Buy Bharathi Shipyard : target for Rs 795

Research Report on Bharathi Shipyard by Anand Rathi

Swan Hunter acquisition to add new dimension

The company recently acquired Swan Hunter Shipyard (U.K). The machinery as well as the dry dock would be dismantled and shipped to Mangalore. The acquisition, dismantling, transport and re-installing cost would be around Rs 2,500 million. The acquisition would enable Bharati to build vessels up to 100,000 DWT.

Robust order book to fuel growth

BSL’s order book is Rs 40,000m; the unexecuted portion is Rs 33,000 million (details in annexure). About 50% of the order book will be executed at Mangalore, the rest at other yards. The Mangalore yard would execute the Rs 7,500 million orders for rig. The delivery of rigs is expected by December 2008. The normal revenue recognition formula is 15 x 6 (15% of revenue booked every quarter for six quarters). In FY08, the company posted a turnover of Rs 4,210 million. Of this, Rs 3,540 million arose from its core shipbuilding. It recognized a subsidy of Rs 617m.illion Revenue has come from Godbunder / Ratnagiri, Goa and Kolkata. Godbunder is running at full capacity and is expected to generate revenue of Rs 3,000 million. The Goa and Kolkata yards would be expanded at the capex of Rs 200 million. This would yield revenue of Rs 500 million and Rs 750 million respectively. Sales from the present yards can touch Rs 4,250 million.

Consistency expected in operating margins

The major contribution comes from the offshore supply vessel (OSV) and cargo segments. The operating margin, at 18%, is expected to be consistent (excluding the subsidy). In OSVs and rigs, the operating margin is as high as 18.5% whereas it is 17% in the cargo segment. In the cargo segment, bought components constitute 25-30% of the value of the ship; steel constitutes about 25%. In OSVs, bought components constitute 55% whereas steel is around 10%. Less labor is required for OSVs than for cargo vessels.

Raw material price fluctuation built into contracts

The company places back-to-back orders for steel (on securing an order). This helps shield it from fluctuations in raw material prices. This is also the case with bought components. The company also receives about 5-15% of the order in advance.

Investment Concerns Working capital management -- the key

BSL’s strategy is to buy the steel required as soon as an order is confirmed. Its steel inventory is expected to be about 10- 15% of the unexecuted portion of the order book. As the order book swells, the company would see its resources locked into the steel inventory. the inventory is expected to be around 200 days. Similarly, a sharp rise in Loans and Advances has been seen. Due to the large number of bought components required for rigs, the initial outlay has risen sharply.

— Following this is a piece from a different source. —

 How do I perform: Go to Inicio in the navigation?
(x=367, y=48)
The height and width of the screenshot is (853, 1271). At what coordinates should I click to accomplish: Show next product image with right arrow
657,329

Subsidy delay is the biggest concern

Globally, shipbuilding is zero-tax. Many countries offer subsidies to support their shipbuilding business as it generates vast employment and helps in infrastructure creation. In India, subsidies were originally made available for public sector shipyards; then extended to the private sector. Subsidies to the public sector are provided at various stages, whereas they are given to the private sector only after order completion. These subsidies are provided as relief from taxes imposed on Indian shipbuilders. The industry is pressing for SEZ status to avoid the incidence of tax and delays in subsidies. The five-year subsidy period lapsed in Aug.’07.

The government is reconsidering extending the subsidy for a further five years. Bharati Shipyard has unrecognized subsidy of Rs 1,082.6 million. It has not received any previous years’ subsidy so far. Rigs are not covered under the subsidy. All vessels except those used for the domestic market benefit under the subsidy scheme. Valuation and Analyst View We expect Bharati shipyards bottom line to grow by 39% in FY08 and 61% in FY09. Further growth would come from higher capacity utilization at the Mangalore facility and from further investments in new or existing yards.

The healthy order book provides sustained revenue visibility. On comparing with ABG, the stock is at a substantial discount. At its current price, we recommend a buy with a target of Rs 795. That discounts FY09E earnings by 15 times.